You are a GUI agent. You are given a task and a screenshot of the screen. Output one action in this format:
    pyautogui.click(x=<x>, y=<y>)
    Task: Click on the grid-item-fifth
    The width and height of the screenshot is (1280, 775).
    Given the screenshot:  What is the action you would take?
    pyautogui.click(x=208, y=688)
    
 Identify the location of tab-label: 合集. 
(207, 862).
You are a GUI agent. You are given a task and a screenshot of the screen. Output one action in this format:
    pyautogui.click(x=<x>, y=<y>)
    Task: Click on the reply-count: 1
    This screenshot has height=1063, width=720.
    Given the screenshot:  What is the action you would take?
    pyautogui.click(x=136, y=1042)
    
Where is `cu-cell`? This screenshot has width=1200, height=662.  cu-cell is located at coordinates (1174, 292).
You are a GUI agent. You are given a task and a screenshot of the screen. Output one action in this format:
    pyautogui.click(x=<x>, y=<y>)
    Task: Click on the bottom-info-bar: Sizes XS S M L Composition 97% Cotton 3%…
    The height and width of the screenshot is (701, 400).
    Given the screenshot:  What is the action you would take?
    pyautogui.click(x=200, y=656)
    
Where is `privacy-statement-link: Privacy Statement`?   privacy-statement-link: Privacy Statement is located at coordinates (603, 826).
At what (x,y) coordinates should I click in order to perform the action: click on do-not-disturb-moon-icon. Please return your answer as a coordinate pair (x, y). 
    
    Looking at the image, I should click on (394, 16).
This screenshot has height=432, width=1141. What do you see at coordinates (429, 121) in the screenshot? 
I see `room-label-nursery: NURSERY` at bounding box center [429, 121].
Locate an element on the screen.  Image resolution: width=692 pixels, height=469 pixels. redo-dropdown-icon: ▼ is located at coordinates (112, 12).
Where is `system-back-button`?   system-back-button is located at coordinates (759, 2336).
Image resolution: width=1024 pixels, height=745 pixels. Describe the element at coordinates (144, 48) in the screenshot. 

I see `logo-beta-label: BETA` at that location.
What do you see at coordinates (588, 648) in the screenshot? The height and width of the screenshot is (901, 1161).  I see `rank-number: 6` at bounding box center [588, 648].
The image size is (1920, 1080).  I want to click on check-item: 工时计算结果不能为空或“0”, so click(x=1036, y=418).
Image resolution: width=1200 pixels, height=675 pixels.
=-=-=-=-=
Work order - Reproduce the lines of the listing above without any change, starting at the line containing "Identify the location of tab-label: 合集." and ending at the line containing "coordinates (603, 826).", with both of those lines included.

Solution to the problem -
 Identify the location of tab-label: 合集. 
(207, 862).
You are a GUI agent. You are given a task and a screenshot of the screen. Output one action in this format:
    pyautogui.click(x=<x>, y=<y>)
    Task: Click on the reply-count: 1
    This screenshot has height=1063, width=720.
    Given the screenshot:  What is the action you would take?
    pyautogui.click(x=136, y=1042)
    
Where is `cu-cell`? This screenshot has width=1200, height=662.  cu-cell is located at coordinates (1174, 292).
You are a GUI agent. You are given a task and a screenshot of the screen. Output one action in this format:
    pyautogui.click(x=<x>, y=<y>)
    Task: Click on the bottom-info-bar: Sizes XS S M L Composition 97% Cotton 3%…
    The height and width of the screenshot is (701, 400).
    Given the screenshot:  What is the action you would take?
    pyautogui.click(x=200, y=656)
    
Where is `privacy-statement-link: Privacy Statement`?   privacy-statement-link: Privacy Statement is located at coordinates (603, 826).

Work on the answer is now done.